A research team from multiple institutions has developed Process-Aware Policy Optimization (PAPO), a novel method that addresses critical limitations in how AI models are trained using reinforcement learning. Current approaches typically use either outcome reward models (ORMs), which only check final answers and treat all correct responses equally, or process reward models (PRMs), which evaluate reasoning steps but are vulnerable to reward hacking where models learn to generate verbose but incorrect solutions. PAPO solves both problems through a decoupled advantage normalization technique that separates outcome and process components.
PAPO's innovation lies in its two-part advantage calculation: Aout, derived from ORM scores and normalized across all responses, anchors training on basic correctness. Meanwhile, Aproc, derived from rubric-based PRM scores, is normalized only among correct responses to differentiate reasoning quality without distorting the outcome signal. This prevents models from exploiting verbosity to inflate scores while accuracy collapses—a common failure mode in existing PRM approaches.
The method demonstrated significant improvements across multiple benchmarks, most notably on OlympiadBench where PAPO achieved 51.3% accuracy compared to 46.3% for standard ORM training. Unlike traditional methods that plateau or decline as training progresses, PAPO showed continued improvement across six different benchmarks and maintained stability at various model scales. The technique represents a more sophisticated approach to aligning AI models with both correct answers and high-quality reasoning processes.
By addressing the fundamental tension between outcome-focused and process-focused training, PAPO provides a more stable foundation for developing AI systems that excel at complex reasoning tasks.
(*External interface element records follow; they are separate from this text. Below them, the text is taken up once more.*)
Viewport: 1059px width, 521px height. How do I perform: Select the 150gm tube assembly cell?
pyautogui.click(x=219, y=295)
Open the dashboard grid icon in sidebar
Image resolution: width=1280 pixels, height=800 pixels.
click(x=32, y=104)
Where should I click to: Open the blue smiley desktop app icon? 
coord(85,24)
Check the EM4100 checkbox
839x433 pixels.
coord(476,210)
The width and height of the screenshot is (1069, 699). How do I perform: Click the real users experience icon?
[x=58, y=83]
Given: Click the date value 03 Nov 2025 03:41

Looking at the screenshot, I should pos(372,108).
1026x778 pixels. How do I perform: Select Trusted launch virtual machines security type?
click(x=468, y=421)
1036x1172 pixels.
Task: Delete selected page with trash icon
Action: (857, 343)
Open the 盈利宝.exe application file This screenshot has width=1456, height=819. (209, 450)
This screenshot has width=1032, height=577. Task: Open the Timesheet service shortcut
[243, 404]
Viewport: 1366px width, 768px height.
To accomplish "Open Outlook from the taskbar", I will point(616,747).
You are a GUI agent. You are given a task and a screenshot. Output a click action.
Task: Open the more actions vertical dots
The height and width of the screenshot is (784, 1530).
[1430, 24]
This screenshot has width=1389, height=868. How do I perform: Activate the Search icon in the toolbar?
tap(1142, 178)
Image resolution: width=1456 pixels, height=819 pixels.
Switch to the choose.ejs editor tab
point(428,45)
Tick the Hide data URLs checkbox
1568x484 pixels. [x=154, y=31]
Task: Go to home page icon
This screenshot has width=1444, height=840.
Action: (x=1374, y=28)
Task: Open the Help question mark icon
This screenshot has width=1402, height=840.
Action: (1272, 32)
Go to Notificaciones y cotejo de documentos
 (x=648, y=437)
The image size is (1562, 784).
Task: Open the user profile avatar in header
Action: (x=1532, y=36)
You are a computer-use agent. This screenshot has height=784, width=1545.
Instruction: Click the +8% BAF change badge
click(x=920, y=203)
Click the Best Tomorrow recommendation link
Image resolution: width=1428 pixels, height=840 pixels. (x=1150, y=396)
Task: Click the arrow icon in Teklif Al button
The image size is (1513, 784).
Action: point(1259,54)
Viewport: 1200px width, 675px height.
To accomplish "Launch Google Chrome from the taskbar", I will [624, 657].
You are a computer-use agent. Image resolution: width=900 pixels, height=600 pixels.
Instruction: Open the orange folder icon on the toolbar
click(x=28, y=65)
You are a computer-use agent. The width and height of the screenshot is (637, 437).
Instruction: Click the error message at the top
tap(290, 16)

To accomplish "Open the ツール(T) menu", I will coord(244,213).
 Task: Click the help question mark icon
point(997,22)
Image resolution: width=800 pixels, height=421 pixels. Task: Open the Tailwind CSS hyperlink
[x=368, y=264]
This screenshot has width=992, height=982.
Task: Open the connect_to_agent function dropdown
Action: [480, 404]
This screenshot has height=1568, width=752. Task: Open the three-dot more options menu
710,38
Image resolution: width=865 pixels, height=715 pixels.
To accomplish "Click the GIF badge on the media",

The research suggests this approach could lead to more reliable and capable AI models across scientific, mathematical, and logical domains where step-by-step reasoning is as important as the final answer.
- PAPO combines outcome and process rewards via decoupled normalization, preventing reward hacking while improving reasoning
- Achieved 51.3% accuracy on OlympiadBench vs 46.3% for traditional outcome reward models—an 11% relative improvement
- Maintains training stability where other methods plateau or decline, showing consistent gains across six benchmarks
Why It Matters
Enables more reliable AI training for complex reasoning tasks, moving beyond simple answer correctness to evaluate reasoning quality.